Jakarta - Nilai tukar rupiah kembali menunjukkan pelemahan terhadap dolar Amerika Serikat (AS) pada pembukaan perdagangan Jumat (11/9/2026).
Nilai tukar rupiah hari ini dibuka pada level Rp17.570 per dolar AS, terkoreksi 0,23%.
Pelemahan ini melanjutkan tren negatif yang terjadi pada perdagangan kemarin (10/9/2026), di mana rupiah ditutup melemah 0,17% ke posisi Rp17.530 per dolar AS.
Pergerakan rupiah menjelang akhir pekan ini masih dipengaruhi oleh dinamika eksternal, terutama penguatan dolar AS di pasar global.

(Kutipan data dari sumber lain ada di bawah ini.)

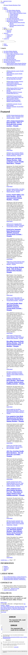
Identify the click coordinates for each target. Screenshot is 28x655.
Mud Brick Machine (17, 608)
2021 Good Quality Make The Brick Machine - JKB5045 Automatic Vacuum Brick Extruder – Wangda (14, 307)
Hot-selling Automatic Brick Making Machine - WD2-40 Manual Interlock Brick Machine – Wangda (15, 343)
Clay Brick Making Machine (13, 10)
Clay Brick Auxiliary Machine (14, 11)
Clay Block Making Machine (7, 606)
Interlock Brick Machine (12, 21)
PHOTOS (9, 30)
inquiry (8, 150)
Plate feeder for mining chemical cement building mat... (14, 85)
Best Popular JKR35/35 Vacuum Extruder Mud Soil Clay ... (14, 92)
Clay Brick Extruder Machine (18, 609)
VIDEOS (9, 32)
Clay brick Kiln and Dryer (13, 18)
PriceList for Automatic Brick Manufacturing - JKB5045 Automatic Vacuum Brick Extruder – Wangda (14, 233)
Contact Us (6, 38)
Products (6, 9)
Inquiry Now (4, 602)
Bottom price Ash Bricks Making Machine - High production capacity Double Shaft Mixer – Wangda (15, 161)
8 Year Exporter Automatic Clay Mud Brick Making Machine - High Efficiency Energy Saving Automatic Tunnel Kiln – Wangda (15, 531)
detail (11, 150)
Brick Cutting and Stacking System (18, 13)
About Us (6, 33)
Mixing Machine (13, 17)
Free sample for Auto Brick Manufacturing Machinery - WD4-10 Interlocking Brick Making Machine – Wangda (15, 418)
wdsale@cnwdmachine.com (10, 589)
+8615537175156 (7, 1)
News (5, 28)
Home (5, 7)
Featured (6, 45)
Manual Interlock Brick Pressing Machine (16, 63)
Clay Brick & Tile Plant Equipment (15, 19)
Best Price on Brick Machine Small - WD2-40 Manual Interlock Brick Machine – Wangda (15, 269)
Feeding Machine (14, 15)
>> (8, 560)
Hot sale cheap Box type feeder (14, 79)
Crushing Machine (14, 14)
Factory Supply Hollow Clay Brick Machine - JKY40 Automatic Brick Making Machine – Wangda (15, 197)
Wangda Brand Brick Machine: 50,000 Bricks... (15, 579)
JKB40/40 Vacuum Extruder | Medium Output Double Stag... (14, 100)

Indeks dolar AS (DXY) yang mengukur kekuatan greenback terhadap enam mata uang utama dunia, terpantau stabil di posisi 99,038 pada pukul 09.00 WIB, setelah sebelumnya menguat 0,23% pada Kamis.

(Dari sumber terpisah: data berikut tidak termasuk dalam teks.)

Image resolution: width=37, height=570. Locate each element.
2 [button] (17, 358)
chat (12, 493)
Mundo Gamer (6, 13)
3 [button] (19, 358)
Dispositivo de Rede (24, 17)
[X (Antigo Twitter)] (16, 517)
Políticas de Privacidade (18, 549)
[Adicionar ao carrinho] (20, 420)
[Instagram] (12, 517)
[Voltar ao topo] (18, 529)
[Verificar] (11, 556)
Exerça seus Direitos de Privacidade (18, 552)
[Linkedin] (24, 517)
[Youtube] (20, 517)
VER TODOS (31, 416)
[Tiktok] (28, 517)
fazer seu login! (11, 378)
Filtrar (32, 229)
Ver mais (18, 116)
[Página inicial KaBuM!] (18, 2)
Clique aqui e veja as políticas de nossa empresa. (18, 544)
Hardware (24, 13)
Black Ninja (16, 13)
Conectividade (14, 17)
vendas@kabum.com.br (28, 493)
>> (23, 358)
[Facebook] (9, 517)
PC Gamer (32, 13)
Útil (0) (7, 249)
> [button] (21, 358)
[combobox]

Dolar AS bertahan di sekitar level tertingginya dalam sepekan didukung oleh data indeks harga produsen AS yang meningkat 0,4% pada Agustus, sesuai dengan perkiraan pasar.
Kenaikan harga energi menjadi salah satu faktor utama yang mendorong meningkatnya tekanan harga di tingkat produsen.
Penguatan dolar juga ditopang oleh aliran dana yang beralih ke aset aman di tengah meningkatnya kekhawatiran terhadap gangguan pasokan energi dari Timur Tengah.
Harga minyak Brent di pasar Asia melanjutkan tren kenaikan selama enam hari berturut-turut, naik 1,2% menjadi US$108,96 per barel setelah menembus level US$100 pada awal pekan.